◆ **Set problem**
Please copy word for word everything in the Jim Morris coaching profile below, from "Morris set an" down to "at Georgia Tech.".

◆ **Selected text**
========

National Coach of the Year Honors
2001 & 1999 Collegiate Baseball Newspaper
2001 & 1999 American Baseball Coaches' Association
1994 Baseball America

Conference Coach of the Year Honors
2008 Atlantic Coast Conference

It doesn't matter if his roster is full of rookies or veterans, University of Miami head coach Jim Morris continues to produce some of college baseball's most consistent and dominant teams in his 23rd season in Coral Gables. With a talented staff around him, Morris' Hurricanes are continually the class of collegiate baseball, having won national titles in 1999 and 2001 and the ACC Baseball Regular Season Championship in both 2008 and 2014.

In his 22-season tenure at Miami, no program has qualified for the College World Series as much as Morris and his Hurricanes. Miami, which has qualified for the NCAA Tournament a college baseball-record 43 consecutive years, has made it to Omaha in 12 of Morris' 22 seasons in Coral Gables - including most recently in 2015, when Miami was awarded the No. 5 national seed heading into the NCAA postseason.

Morris set an NCAA record for guiding a program to the CWS in each of his first six years at UM. In addition, Morris has won 16 of 22 NCAA Regional appearances at UM, including a record 13-straight to start his tenure in Coral Gables. His teams have qualified for NCAA Regionals for the last 31 years - 22 at Miami and nine at Georgia Tech.

A three-time national coach of the year and 2008 Atlantic Coast Conference Coach of the Year, Morris has directed the Hurricanes to a 981-405-3 (.706) mark since arriving in 1994. Including his 12 seasons at Georgia Tech (1982-93), Morris has forged a 1,485-649-4 (.694) Division I record in 33 years as a head coach. Overall, Morris has been the head coach at the collegiate level for 37 seasons, spending the first four at DeKalb (Ga.) C.C. from 1976-79, and has recorded a 1,616-690-4 (.698) mark.

========

◆ **Provided material**
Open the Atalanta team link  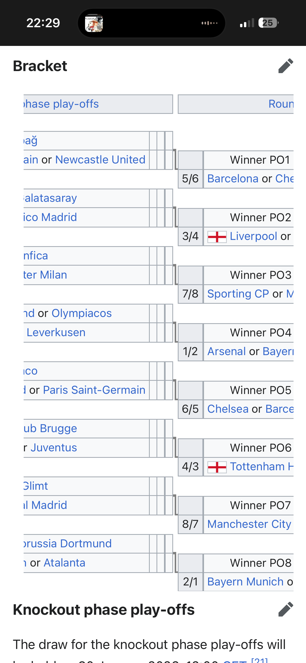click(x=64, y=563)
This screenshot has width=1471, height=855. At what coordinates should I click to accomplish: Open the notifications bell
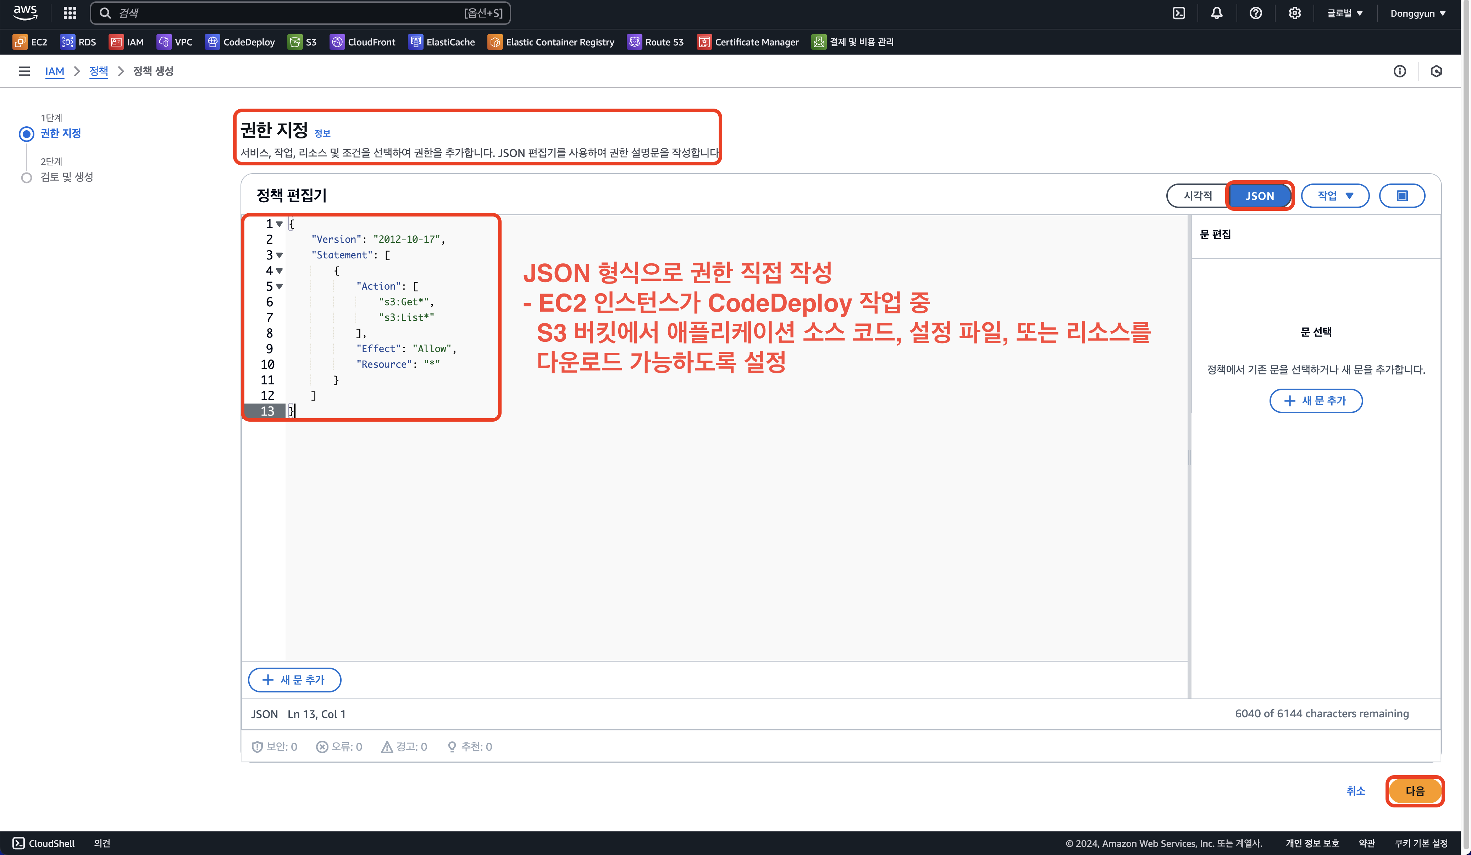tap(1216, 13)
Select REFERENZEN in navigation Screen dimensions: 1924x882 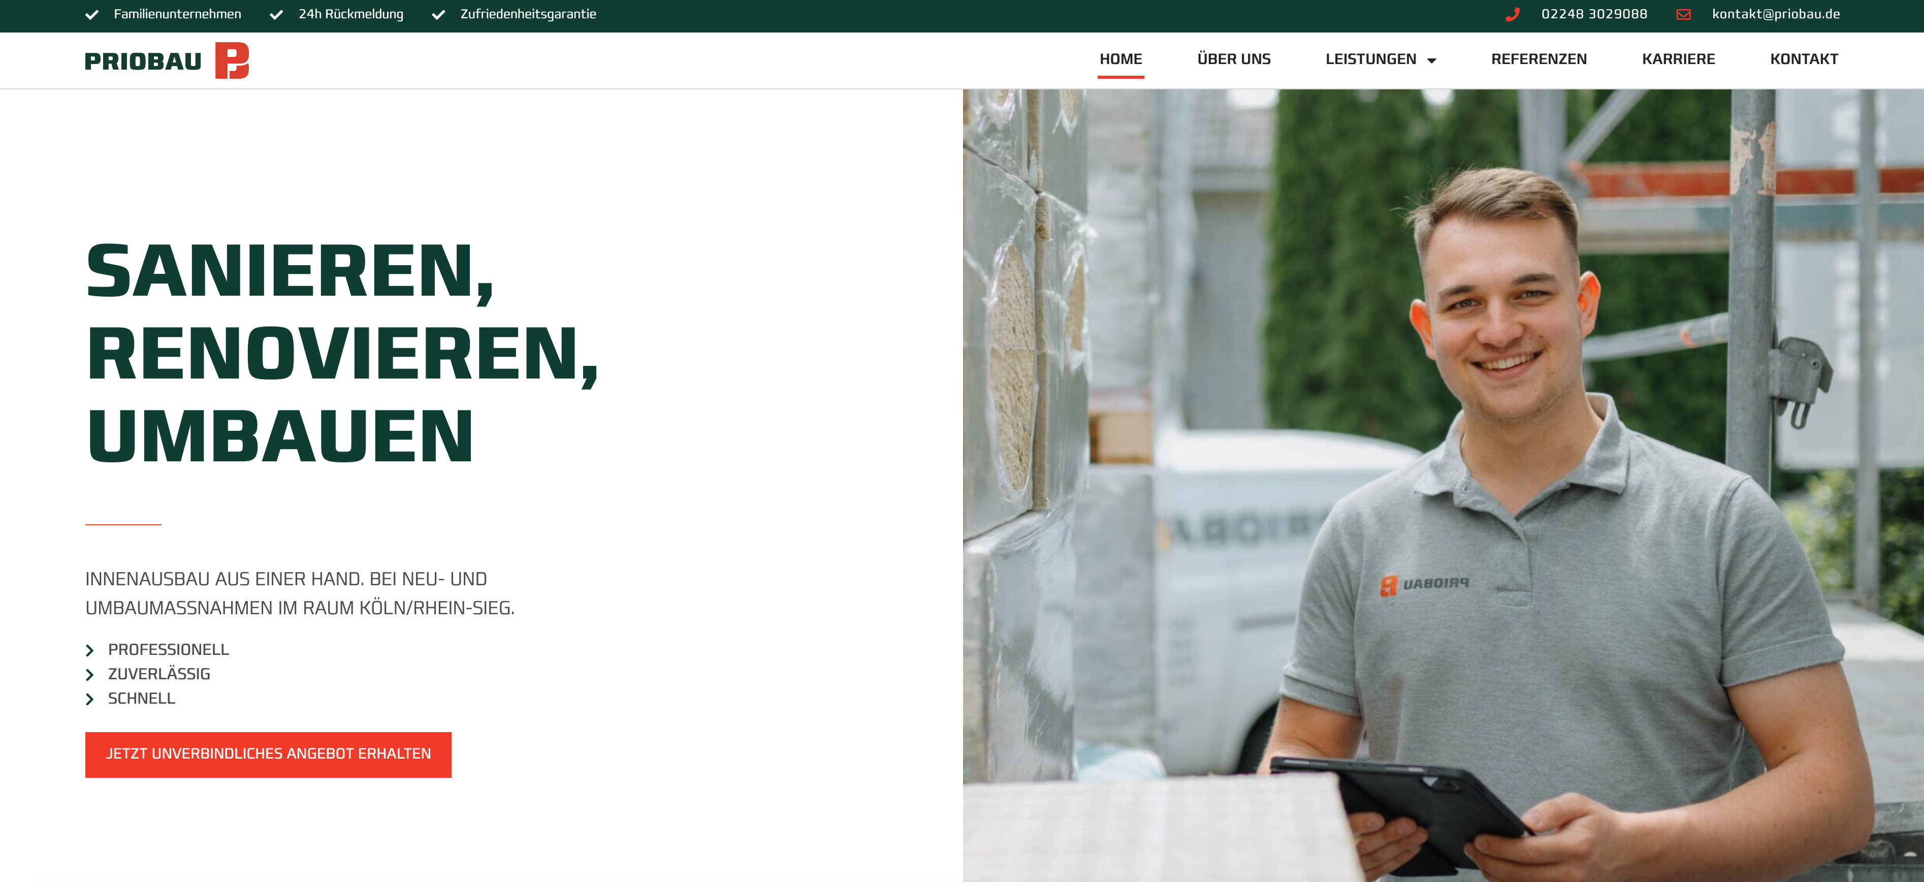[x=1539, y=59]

========

◆ **Answer in full**
Morris set an NCAA record for guiding a program to the CWS in each of his first six years at UM. In addition, Morris has won 16 of 22 NCAA Regional appearances at UM, including a record 13-straight to start his tenure in Coral Gables. His teams have qualified for NCAA Regionals for the last 31 years - 22 at Miami and nine at Georgia Tech.